An American study including more than 10,000 obese women28 found an increased risk for macrosomia in overweight and obese women with an interpregnancy weight retention of 2 or more BMI units. In contrast to our findings, they reported a lower risk for large-for-gestational-age neonates by an interpregnancy weight loss of 2 or more BMI units in obese women. We only found a lower risk of macrosomia in women with BMI less than 25 if they lost more than 1 BMI unit between the first and second pregnancy. We did, however, not differentiate between various weight loss categories in our multivariate analysis as was the case in the study by Jain.28
These results mean that for underweight and normal-weight women, the interpregnancy period should be an important window of opportunity for weight management and follow-up, especially if they plan a subsequent pregnancy. Routine visits with health care providers should focus on these “initial low-risk” women because they are usually not targeted for weight management and are often neglected in interventional programs. Although we could not find an association between interpregnancy weight loss and reduced risk of GDM as was the case in earlier studies,14,27 we should at least focus on stabilizing interpregnancy weight in this “initial low-risk” group. Motivation to return to prepregnancy BMI should be an important cue to action. Obesity at the onset of pregnancy is known to carry a high risk for both the mother and her child in the short and long term.2,4,5,32 This is supported in our study by the significant influence of the prepregnancy BMI at first pregnancy on perinatal risks. The preconceptional period before the first pregnancy therefore provides an important window of opportunity for motivational behavior coaching to strive for an optimal prepregnancy weight.33,34 Because the significant recurrence risks for perinatal complications in the second pregnancy are well demonstrated in this and other studies,27 the prevention of these complications in the first pregnancy should be an important target. Because most published intervention trials aimed at reducing gestational weight gain in obese women were not able to reduce their increased perinatal risks,35,36 the preconceptional period remains an important time to focus on for the prevention of an unhealthy maternal weight before the start of a pregnancy.
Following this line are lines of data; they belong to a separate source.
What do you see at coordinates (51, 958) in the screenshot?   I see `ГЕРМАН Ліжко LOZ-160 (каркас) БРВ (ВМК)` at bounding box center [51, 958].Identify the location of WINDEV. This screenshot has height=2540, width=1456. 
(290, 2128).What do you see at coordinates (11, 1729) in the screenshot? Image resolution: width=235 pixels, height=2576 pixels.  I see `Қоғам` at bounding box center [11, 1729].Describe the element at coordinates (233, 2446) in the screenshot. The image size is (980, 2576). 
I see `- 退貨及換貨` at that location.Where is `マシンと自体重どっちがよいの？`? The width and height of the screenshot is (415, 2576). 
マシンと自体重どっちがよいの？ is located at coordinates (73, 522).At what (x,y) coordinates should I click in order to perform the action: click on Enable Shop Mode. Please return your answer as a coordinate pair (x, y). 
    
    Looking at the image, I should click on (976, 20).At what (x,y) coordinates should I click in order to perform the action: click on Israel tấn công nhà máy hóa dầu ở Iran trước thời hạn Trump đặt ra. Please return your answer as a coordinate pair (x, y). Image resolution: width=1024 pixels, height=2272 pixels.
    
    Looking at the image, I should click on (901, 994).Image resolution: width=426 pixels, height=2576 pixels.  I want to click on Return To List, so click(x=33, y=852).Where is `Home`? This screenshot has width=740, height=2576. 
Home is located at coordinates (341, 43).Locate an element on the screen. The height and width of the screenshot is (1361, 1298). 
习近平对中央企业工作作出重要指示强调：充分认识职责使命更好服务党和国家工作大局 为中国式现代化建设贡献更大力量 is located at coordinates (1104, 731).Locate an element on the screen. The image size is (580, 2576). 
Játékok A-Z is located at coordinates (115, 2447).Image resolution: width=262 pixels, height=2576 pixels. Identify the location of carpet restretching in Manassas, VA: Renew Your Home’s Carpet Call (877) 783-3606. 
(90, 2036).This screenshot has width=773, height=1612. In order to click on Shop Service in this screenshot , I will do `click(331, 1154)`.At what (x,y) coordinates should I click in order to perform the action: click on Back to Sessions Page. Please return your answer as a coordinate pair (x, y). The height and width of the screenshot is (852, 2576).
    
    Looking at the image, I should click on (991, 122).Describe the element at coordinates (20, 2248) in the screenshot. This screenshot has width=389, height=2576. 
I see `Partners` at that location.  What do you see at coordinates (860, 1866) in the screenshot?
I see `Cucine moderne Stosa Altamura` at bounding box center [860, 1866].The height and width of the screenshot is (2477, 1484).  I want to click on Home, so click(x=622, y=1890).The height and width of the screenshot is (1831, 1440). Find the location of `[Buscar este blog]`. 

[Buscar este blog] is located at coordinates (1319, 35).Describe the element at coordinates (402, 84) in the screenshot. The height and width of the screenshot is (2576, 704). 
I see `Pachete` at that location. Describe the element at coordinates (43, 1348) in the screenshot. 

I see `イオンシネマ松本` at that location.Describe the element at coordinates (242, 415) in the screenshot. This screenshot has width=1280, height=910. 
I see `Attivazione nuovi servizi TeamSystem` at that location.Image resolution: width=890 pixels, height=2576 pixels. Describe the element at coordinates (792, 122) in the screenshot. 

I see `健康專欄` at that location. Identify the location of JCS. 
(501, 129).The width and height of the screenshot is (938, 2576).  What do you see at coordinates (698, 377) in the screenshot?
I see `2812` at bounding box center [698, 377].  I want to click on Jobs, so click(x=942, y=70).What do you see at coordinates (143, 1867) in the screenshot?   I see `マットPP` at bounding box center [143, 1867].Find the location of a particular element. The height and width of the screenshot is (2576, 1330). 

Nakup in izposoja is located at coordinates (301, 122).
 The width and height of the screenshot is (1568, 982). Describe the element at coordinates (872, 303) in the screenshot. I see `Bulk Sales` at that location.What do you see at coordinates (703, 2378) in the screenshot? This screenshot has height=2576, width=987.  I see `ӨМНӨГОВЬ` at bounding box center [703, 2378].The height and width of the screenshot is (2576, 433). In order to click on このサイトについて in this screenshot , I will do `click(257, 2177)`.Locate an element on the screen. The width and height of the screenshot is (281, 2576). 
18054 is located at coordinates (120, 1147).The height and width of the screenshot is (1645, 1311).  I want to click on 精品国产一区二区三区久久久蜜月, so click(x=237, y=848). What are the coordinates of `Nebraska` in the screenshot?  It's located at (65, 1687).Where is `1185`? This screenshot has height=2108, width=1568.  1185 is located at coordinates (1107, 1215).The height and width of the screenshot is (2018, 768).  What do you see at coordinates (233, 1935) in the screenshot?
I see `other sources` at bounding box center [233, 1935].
To conclude, we showed that weight retention between the first and second pregnancy increased the risk for GDM and pregnancy-induced hypertension in underweight and normal-weight women and for cesarean delivery in overweight and obese women. In underweight and normal-weight women, weight loss between the first and second pregnancy decreased macrosomia but at the expense of an increase in low-birth-weight neonates.